3. The videos are also particularly useful for staying kind of up to date with things that are not in my immediate cause areas. These talks do not cross my bar for impact to attend at the event directly (because they likely won’t guide any actions of mine), but are great to watch over dinner to not feel like I’m becoming an “AI-EA”, but instead still engaged with other parts of the community.
(as an independent aside, fwiw, the cost category that has the highest delta to my expectations, in relative terms, are the 100k Printing and signage costs. The maps are always really professional and pretty, sure, but wow!)
Thanks for your thoughts here!
It is true that we haven’t advertised our content much and could possibly get more views if we did. We are planning to do more here, but we estimated that we’d have to really get a lot more views for it to be worth it (recording each stage costs ~$50k) and we expect we won’t succeed in getting the videos that much exposure.
And we considered your second (and third to some extent) points when making a decision here but still concluded we should cut back at this time.
Re the printing and signage — I’ll note that EAG London was something of an outlier here because the venue we used is a Grade I listed building (i.e. a building designated of architectural/historical interest and hence worthy of protection). This meant that we couldn’t stick anything on any of the walls and so we had to spend more money on other types of free-standing signage.
Also, one other thing we’re thinking about here is trying to memorialize content in other (cheaper) ways, like having the talks written up as Forum posts.
Coming from the “Chaos”, the recording quality on media.ccc.de for bigger events is often higher than that of EAG(x) recordings. (E.g. small details like normalizing / boosting audio levels.) That makes a large difference in the “watchability” of recordings.
I agree that the talks being recorded has a huge impact on my behavior during events – e.g. at CCC events, if a talk is being recorded I generally don’t bother trying to go there in person unless I’m really interested. Watching it later at home is easy / possibly more convenient than at the event (no standing in line, no crowd noise in the room, known good recording quality), while talking to the people at the con can’t really happen later. (E.g. at the last Chaos Communication Camp just a few weeks ago, I checked the schedule ahead of time, picked 4 events for “maybe live attendance”, then went to none. By my current estimate, I’ll probably watch about 20-30% of the recordings over the next weeks / months at least partially – don’t have to stay / keep watching if I’m not interested.)

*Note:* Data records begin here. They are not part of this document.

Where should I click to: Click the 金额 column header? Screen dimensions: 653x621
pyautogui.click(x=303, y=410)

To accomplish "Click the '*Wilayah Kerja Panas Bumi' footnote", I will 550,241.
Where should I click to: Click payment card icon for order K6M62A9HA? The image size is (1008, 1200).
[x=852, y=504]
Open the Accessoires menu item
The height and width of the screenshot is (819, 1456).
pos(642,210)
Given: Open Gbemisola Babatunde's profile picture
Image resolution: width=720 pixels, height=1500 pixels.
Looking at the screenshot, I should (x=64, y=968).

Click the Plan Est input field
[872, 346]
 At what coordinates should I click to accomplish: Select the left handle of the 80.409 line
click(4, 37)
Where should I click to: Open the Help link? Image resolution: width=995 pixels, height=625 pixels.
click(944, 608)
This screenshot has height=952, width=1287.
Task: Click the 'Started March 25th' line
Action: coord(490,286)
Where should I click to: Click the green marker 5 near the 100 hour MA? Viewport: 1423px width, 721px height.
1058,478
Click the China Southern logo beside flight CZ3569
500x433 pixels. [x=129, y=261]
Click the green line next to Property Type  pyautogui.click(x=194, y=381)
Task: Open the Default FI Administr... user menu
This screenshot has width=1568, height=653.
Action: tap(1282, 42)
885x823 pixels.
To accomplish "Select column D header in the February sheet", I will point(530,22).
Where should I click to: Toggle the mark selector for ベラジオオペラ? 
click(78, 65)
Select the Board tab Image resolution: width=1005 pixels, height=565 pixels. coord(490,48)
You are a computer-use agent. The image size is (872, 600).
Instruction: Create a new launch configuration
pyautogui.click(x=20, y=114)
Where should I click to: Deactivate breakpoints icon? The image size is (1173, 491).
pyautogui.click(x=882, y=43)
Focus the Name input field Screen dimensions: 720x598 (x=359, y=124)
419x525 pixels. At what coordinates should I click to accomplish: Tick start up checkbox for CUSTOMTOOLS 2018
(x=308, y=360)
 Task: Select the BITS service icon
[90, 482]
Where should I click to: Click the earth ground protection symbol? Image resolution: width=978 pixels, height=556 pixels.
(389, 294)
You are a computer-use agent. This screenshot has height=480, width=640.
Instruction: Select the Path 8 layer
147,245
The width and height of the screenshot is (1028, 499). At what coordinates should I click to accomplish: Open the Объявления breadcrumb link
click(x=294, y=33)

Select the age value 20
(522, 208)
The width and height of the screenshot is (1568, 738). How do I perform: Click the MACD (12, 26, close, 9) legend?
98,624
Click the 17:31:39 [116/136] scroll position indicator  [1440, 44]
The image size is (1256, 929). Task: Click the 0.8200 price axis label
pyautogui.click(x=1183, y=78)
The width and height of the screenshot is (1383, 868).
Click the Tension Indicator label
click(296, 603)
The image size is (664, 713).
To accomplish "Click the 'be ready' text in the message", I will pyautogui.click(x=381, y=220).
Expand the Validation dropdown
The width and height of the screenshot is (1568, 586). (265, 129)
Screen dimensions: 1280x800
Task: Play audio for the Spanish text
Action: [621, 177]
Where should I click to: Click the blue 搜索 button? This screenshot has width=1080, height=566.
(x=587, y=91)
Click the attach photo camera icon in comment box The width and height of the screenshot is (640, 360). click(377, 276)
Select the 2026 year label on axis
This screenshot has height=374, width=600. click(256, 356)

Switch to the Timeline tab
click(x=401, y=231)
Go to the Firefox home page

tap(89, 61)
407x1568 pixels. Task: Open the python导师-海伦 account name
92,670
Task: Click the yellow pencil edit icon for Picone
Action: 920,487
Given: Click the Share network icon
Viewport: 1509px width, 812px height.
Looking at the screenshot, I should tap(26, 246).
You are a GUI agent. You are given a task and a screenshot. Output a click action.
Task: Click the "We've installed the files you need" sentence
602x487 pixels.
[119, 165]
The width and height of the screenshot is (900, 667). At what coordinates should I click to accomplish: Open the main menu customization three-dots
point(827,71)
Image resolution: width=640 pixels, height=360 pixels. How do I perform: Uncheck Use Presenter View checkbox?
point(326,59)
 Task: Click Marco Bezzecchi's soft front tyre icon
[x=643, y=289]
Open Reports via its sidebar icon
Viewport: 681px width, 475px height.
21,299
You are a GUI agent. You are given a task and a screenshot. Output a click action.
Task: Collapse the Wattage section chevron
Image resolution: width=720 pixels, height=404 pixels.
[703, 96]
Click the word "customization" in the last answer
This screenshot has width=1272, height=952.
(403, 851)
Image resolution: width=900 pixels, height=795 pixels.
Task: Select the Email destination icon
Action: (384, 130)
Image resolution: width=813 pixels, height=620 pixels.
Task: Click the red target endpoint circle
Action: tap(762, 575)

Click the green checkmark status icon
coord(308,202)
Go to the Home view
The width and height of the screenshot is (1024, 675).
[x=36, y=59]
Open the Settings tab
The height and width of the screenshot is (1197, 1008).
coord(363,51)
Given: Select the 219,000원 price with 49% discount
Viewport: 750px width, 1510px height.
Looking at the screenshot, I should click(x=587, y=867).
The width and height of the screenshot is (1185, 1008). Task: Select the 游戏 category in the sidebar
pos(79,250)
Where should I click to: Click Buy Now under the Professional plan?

I too agree that recording the talks is great, and affects behaviour.
One way to save costs could be to record the talks ahead of time (on Zoom). Reduce the costs of huge halls and recording infra in one go!
Zoom is not a good way to record talks. (Compressed audio and bad picture quality / often just using a cheap webcam makes for a bad experience. I often have trouble understanding low-quality recordings or streams, and might as well skip that.)
Small changes in any one category can make a huge difference in the result – so e.g. even with a good camera, not enough light will produce bad results. (See e.g. this recording – knowledgeable people, good equipment, etc., but not enough light in the room. Grainy image, looks slightly blurry even if properly focused. Throwing a bunch of extra lights in the room would fix it, but we didn’t get around to it yet… there’s other more pressing problems.)
So even if you go the “no live talks in person” route and skip big halls, you do want a decent recording studio. (Good light, sane sound design, proper equipment, one or two people that know what they’re doing.) Having your own team (like the VOC at CCC events) is good for consistency (same people, same setup, very similar quality results) and can make sense if there’s sufficiently many things to record. Not sure if EA is already in that category, probably hiring local A/V techs & equip per event is still cheaper.
I think part of the disconnect, from my perspective, is that I have experience with small scrappy conventions that deliver good talks and an enjoyable time and a large central room where people can mingle. The scrappier science-fiction conventions seem to charge in the range of $60-$120, usually on the lower side, and, while relying very heavily on volunteer labor and physical assets, about break even. The fancier ones might charge $250/person/weekend. That’s not the true price, since it excludes what dealers pay for access, advertising, etc. But my sense of con budgets is that it is at least half of the true price.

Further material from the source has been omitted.